Despite that extensive record — and at least in part due to his association with his brother’s company — authorities say LaForte had managed to successfully bounce back.

He “lived a life of luxury, residing in expensive high-rise apartments in Manhattan, driving high-end cars, and having large amount of money at his disposal,” wrote FBI Special Agent John F. Murray in an affidavit filed in federal court Monday.

Investigators say his latest crime — the attack on Alfano last week — stemmed from his efforts to help his brother hold onto his own significant wealth.

In 2020, the U.S. Securities and Exchange Commission sued Par Funding, Joseph LaForte, McElhone and others, accusing them of selling unregistered securities and alleging they’d defrauded company investors out of more than a half-billion dollars by playing down the high default rate among Par’s borrowers.

Last year, a federal judge in Miami entered a $191 million judgment against Joseph LaForte and McElhone and has tasked a court-appointed receiver — Florida-based attorney Ryan K. Stumphauzer — with identifying company and personal assets that could be sold off to help satisfy that debt and repay bilked investors.

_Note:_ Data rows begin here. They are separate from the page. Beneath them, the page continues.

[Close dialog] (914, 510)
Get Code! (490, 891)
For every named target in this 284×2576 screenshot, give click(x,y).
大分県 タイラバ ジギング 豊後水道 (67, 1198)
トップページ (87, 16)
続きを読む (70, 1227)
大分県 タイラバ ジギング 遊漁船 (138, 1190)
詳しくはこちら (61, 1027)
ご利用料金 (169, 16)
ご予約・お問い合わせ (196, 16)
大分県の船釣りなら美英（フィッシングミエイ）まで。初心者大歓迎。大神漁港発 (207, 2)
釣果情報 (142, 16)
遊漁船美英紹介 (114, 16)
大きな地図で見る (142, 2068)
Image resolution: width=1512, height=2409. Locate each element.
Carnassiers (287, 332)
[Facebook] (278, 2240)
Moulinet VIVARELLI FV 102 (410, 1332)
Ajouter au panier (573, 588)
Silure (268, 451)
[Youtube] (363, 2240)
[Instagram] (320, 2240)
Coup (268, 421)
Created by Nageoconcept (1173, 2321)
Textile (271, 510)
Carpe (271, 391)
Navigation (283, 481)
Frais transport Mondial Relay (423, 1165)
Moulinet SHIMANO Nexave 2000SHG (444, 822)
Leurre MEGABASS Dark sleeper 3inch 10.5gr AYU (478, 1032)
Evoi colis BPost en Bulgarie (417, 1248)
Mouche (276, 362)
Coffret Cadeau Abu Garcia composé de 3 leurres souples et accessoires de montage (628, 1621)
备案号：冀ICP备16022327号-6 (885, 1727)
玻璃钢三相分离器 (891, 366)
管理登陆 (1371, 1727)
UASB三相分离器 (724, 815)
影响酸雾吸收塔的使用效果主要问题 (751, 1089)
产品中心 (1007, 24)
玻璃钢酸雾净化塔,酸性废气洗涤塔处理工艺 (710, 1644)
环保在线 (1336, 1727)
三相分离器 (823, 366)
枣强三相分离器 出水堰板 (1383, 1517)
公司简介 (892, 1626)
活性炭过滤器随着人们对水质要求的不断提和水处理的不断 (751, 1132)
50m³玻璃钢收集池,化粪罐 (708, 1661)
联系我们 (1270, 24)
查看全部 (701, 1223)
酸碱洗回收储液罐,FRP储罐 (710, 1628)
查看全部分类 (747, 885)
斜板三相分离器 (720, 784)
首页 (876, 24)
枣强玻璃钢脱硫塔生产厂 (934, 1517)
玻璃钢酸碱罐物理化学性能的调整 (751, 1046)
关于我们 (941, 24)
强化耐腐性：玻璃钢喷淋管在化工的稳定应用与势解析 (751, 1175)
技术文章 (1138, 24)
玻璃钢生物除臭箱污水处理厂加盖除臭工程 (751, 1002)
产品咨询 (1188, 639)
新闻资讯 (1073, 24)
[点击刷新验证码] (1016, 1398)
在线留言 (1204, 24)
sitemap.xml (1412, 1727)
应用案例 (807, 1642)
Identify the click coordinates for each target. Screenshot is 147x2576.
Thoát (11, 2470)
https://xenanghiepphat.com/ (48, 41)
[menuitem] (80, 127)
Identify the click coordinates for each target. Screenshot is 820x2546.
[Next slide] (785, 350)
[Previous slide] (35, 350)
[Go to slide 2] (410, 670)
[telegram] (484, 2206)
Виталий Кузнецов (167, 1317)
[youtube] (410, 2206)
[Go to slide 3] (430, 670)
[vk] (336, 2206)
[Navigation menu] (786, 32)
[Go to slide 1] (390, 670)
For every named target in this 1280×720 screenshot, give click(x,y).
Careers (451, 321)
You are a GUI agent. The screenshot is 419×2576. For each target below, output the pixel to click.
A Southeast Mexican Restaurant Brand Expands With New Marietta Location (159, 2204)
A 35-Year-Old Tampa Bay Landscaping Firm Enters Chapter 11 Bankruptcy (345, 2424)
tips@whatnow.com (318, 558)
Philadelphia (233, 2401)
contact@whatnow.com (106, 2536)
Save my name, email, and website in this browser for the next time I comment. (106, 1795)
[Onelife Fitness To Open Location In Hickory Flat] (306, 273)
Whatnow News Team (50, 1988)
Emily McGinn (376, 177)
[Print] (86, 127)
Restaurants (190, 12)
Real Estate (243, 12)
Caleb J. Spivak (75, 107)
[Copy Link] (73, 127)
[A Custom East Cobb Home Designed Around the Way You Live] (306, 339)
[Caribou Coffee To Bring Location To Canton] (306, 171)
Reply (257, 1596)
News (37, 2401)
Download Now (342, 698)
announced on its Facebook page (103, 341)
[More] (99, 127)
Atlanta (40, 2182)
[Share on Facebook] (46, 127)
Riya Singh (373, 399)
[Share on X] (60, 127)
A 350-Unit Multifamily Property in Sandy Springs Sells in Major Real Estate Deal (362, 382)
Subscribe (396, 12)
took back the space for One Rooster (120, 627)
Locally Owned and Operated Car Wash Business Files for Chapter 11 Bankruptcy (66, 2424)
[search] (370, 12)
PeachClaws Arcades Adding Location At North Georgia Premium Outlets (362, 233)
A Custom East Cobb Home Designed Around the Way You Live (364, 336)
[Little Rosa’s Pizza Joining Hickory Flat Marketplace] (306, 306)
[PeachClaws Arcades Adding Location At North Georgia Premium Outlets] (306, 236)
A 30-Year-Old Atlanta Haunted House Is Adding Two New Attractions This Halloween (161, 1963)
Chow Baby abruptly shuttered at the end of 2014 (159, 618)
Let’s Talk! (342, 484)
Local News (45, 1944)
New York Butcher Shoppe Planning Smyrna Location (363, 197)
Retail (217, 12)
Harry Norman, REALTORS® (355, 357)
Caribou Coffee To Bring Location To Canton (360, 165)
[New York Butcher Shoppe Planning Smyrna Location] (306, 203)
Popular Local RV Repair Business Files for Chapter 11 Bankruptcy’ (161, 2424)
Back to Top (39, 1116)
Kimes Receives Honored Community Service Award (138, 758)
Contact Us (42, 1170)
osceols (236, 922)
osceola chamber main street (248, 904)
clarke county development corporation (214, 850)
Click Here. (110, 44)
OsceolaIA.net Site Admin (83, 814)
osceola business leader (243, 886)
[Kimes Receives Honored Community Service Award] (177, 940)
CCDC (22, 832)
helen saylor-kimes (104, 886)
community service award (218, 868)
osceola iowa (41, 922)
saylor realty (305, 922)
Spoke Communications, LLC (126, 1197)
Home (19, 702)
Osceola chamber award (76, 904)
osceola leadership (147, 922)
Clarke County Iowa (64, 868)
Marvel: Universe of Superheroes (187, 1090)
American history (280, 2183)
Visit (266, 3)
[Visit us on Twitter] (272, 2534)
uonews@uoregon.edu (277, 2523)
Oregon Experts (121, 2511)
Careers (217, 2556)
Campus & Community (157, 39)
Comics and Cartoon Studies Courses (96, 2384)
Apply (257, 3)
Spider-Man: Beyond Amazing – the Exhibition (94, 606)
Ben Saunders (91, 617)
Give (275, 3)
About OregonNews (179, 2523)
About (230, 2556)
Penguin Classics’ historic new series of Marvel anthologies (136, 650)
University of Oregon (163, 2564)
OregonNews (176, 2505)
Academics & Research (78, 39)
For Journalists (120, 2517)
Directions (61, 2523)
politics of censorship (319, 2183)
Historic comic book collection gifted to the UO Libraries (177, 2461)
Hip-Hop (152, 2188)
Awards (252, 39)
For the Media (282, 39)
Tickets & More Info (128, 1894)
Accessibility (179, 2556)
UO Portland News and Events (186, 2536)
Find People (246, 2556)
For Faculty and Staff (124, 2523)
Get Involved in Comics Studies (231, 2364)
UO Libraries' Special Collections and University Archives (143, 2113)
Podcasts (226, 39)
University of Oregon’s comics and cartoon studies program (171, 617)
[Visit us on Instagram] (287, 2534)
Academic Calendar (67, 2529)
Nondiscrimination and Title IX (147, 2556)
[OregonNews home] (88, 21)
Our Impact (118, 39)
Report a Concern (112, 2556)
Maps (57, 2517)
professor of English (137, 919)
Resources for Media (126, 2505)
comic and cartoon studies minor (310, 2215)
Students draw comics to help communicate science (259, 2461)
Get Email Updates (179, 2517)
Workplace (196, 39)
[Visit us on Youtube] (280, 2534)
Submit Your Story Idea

Alfano has represented Stumphauzer since the receivership started in 2020 and has been deeply involved in efforts to investigate the LaFortes’ holdings.

Last year, he and other lawyers for the receiver asked the Miami court to hold Joseph LaForte and McElhone in contempt for spending millions in what they believed to be Par Funding proceeds on lawyers to defend them in court — money the receiver said should have been spent on repaying the company’s victims.

As part of that court dispute, James LaForte, who was not a party to the original SEC suit, submitted an affidavit saying he had secured the funds his brother was using to pay for his legal defense by borrowing from friends and using money from a separate bar business he owns.

“I did all of this because I love my brother and sister-in-law and wanted to help them,” LaForte wrote at the time.

At the time, the judge declined to act on the receiver’s request. But the receiver’s efforts to recoup money from Joseph LaForte have continued — most recently with a remote court hearing last week in which lawyers discussed the sale of his Haverford home, which was listed to help satisfy his debts to the court.

It was after that hearing, while Alfano was leaving his office, when he was suddenly attacked.

FBI agents say they later recovered surveillance video from nearby businesses showing James LaForte — dressed in a dark hoodie and wearing a black knit cap, surgical mask, and gloves — running up behind the attorney and then fleeing the scene.

He dumped his black jacket in a trash can and then hopped in a taxi to an address just south of 23rd and Walnut Streets, according to the charging documents.

Alfano declined to comment on the incident when reached on Monday. Attorneys familiar with the case said he is expected to return to work soon.

LaForte remains in custody pending a bail hearing scheduled for Thursday.